■ **Your assignment**
Reproduce each of the entries below verbatim, keeping every character and line break unchanged.

====== Source information ======

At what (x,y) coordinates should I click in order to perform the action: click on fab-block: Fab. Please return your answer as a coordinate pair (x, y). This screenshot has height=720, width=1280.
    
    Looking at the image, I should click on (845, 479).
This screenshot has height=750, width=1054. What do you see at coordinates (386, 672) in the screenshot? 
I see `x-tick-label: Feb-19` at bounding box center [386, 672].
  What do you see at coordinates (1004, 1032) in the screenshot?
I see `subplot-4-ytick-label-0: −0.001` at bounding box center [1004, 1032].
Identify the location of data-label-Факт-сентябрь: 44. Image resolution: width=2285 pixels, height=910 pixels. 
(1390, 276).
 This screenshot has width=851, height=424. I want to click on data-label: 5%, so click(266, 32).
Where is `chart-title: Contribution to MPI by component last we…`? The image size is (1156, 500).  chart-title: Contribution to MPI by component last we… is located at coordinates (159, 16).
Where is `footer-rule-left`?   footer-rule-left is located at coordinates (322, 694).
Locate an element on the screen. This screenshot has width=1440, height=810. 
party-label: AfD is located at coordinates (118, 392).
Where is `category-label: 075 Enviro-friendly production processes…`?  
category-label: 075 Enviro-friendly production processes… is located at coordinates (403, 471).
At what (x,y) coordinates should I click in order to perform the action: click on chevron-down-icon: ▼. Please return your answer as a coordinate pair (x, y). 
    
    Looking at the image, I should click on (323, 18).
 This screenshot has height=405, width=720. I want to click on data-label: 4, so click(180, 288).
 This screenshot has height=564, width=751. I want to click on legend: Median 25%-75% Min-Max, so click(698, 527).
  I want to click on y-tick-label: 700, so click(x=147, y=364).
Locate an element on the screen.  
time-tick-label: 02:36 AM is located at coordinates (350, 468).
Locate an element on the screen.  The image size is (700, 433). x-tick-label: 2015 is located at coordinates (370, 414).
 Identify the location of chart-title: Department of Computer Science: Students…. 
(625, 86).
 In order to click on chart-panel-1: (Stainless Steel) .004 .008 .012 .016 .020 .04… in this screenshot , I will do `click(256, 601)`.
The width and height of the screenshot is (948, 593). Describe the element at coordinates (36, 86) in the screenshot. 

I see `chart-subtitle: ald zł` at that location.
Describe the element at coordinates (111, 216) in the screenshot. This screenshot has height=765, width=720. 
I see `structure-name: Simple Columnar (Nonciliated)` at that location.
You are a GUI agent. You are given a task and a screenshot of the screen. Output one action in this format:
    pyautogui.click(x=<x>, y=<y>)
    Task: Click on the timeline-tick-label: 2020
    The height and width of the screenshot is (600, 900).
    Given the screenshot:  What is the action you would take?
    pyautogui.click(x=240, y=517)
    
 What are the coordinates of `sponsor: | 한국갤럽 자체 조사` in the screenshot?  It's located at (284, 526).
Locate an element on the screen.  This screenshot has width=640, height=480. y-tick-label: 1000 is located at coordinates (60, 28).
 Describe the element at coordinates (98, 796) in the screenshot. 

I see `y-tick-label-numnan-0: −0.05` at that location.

======

■ **Reply**
At what (x,y) coordinates should I click in order to perform the action: click on fab-block: Fab. Please return your answer as a coordinate pair (x, y). This screenshot has height=720, width=1280.
    
    Looking at the image, I should click on (845, 479).
This screenshot has height=750, width=1054. What do you see at coordinates (386, 672) in the screenshot? 
I see `x-tick-label: Feb-19` at bounding box center [386, 672].
  What do you see at coordinates (1004, 1032) in the screenshot?
I see `subplot-4-ytick-label-0: −0.001` at bounding box center [1004, 1032].
Identify the location of data-label-Факт-сентябрь: 44. Image resolution: width=2285 pixels, height=910 pixels. 
(1390, 276).
 This screenshot has width=851, height=424. I want to click on data-label: 5%, so click(266, 32).
Where is `chart-title: Contribution to MPI by component last we…`? The image size is (1156, 500).  chart-title: Contribution to MPI by component last we… is located at coordinates (159, 16).
Where is `footer-rule-left`?   footer-rule-left is located at coordinates (322, 694).
Locate an element on the screen. This screenshot has width=1440, height=810. 
party-label: AfD is located at coordinates (118, 392).
Where is `category-label: 075 Enviro-friendly production processes…`?  
category-label: 075 Enviro-friendly production processes… is located at coordinates (403, 471).
At what (x,y) coordinates should I click in order to perform the action: click on chevron-down-icon: ▼. Please return your answer as a coordinate pair (x, y). 
    
    Looking at the image, I should click on (323, 18).
 This screenshot has height=405, width=720. I want to click on data-label: 4, so click(180, 288).
 This screenshot has height=564, width=751. I want to click on legend: Median 25%-75% Min-Max, so click(698, 527).
  I want to click on y-tick-label: 700, so click(x=147, y=364).
Locate an element on the screen.  
time-tick-label: 02:36 AM is located at coordinates (350, 468).
Locate an element on the screen.  The image size is (700, 433). x-tick-label: 2015 is located at coordinates (370, 414).
 Identify the location of chart-title: Department of Computer Science: Students…. 
(625, 86).
 In order to click on chart-panel-1: (Stainless Steel) .004 .008 .012 .016 .020 .04… in this screenshot , I will do `click(256, 601)`.
The width and height of the screenshot is (948, 593). Describe the element at coordinates (36, 86) in the screenshot. 

I see `chart-subtitle: ald zł` at that location.
Describe the element at coordinates (111, 216) in the screenshot. This screenshot has height=765, width=720. 
I see `structure-name: Simple Columnar (Nonciliated)` at that location.
You are a GUI agent. You are given a task and a screenshot of the screen. Output one action in this format:
    pyautogui.click(x=<x>, y=<y>)
    Task: Click on the timeline-tick-label: 2020
    The height and width of the screenshot is (600, 900).
    Given the screenshot:  What is the action you would take?
    pyautogui.click(x=240, y=517)
    
 What are the coordinates of `sponsor: | 한국갤럽 자체 조사` in the screenshot?  It's located at (284, 526).
Locate an element on the screen.  This screenshot has width=640, height=480. y-tick-label: 1000 is located at coordinates (60, 28).
 Describe the element at coordinates (98, 796) in the screenshot. 

I see `y-tick-label-numnan-0: −0.05` at that location.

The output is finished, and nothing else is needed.